Taxes and Small-town Development

The county receives a variety of taxes, which it can use for rural urbanization. Although these taxes change constantly, in 1987 they included public-facility fees (gong yong shiye fei ), peasant income taxes, and local real estate or land use taxes. The income tax, paid by all rural enterprises, could take as much as 55 percent of their industrial income. Five percent of these funds are earmarked for urban construction. Recent findings show that a sales tax (or value-added tax applied to all goods produced in rural enterprises) supplies county governments with much of their funds (Walder 1989). However, it is not known for certain how this tax affects factories owned by county-towns or townships.

Still, because these funds are usually distributed to county authorities for investment in town construction, the county can invest the great majority of these funds in the county seat, not in county-towns.
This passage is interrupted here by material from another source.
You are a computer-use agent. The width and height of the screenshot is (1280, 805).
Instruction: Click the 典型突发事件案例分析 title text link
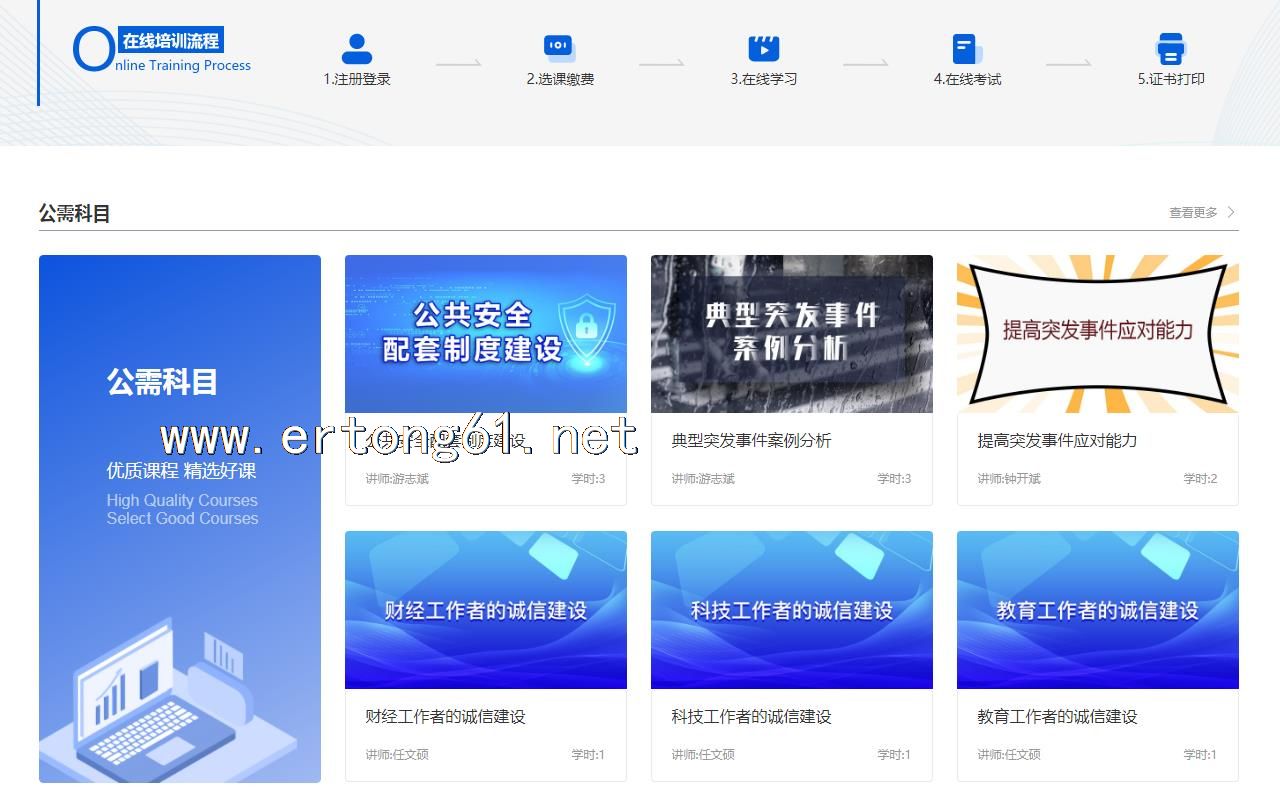[751, 441]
Although central and provincial governments stipulated that local industrial and commercial surtaxes, public utilities surtaxes, and real estate surtaxes should be used for small-town construction, "the funds they provide are too small to be of any help" (Fei 1986, 83–84). In Suzhou municipality, the sum from these three sources amounted to two million yuan, which was divided among eighteen county-towns. "But the greater part of the sum is spent on construction in county seats, while other towns get only a few tens of thousand yuan each. Many leaders of county-towns say their share is not enough even for repairing unsafe buildings in the town" (Fei 1986, 83–84). In other cases the county government keeps most of the funds for its own administrative costs. Factories in Qingyang town, a county seat, paid the county 13 million yuan in 1984 taxes, but between 1981 and 1984 county appropriations totaled only 380,000 yuan, less than 100,000 yuan a year. Although the county was expected to give the town the "three types of appropriations (san xiang bokuan ), for many years this has been empty talk" (Zhao and Zhang 1986, 325). Moreover, because the county wanted its taxes first, some of the town's projects could not get off the ground. In one instance, county officials refused to let two enterprises—which, as beneficiaries of a town-run bridge-building project, had to contribute to it—draw their 10,000 yuan contribution out of their pretax profits. State taxes had to be paid first, even though their after-tax profits were insufficient for completing the project. After three years of wrangling, the money had still not been appropriated nor had the bridge been completed (Zhao and Zhang 1986, 325). The county is extremely judicious in distributing this most popular of tax breaks.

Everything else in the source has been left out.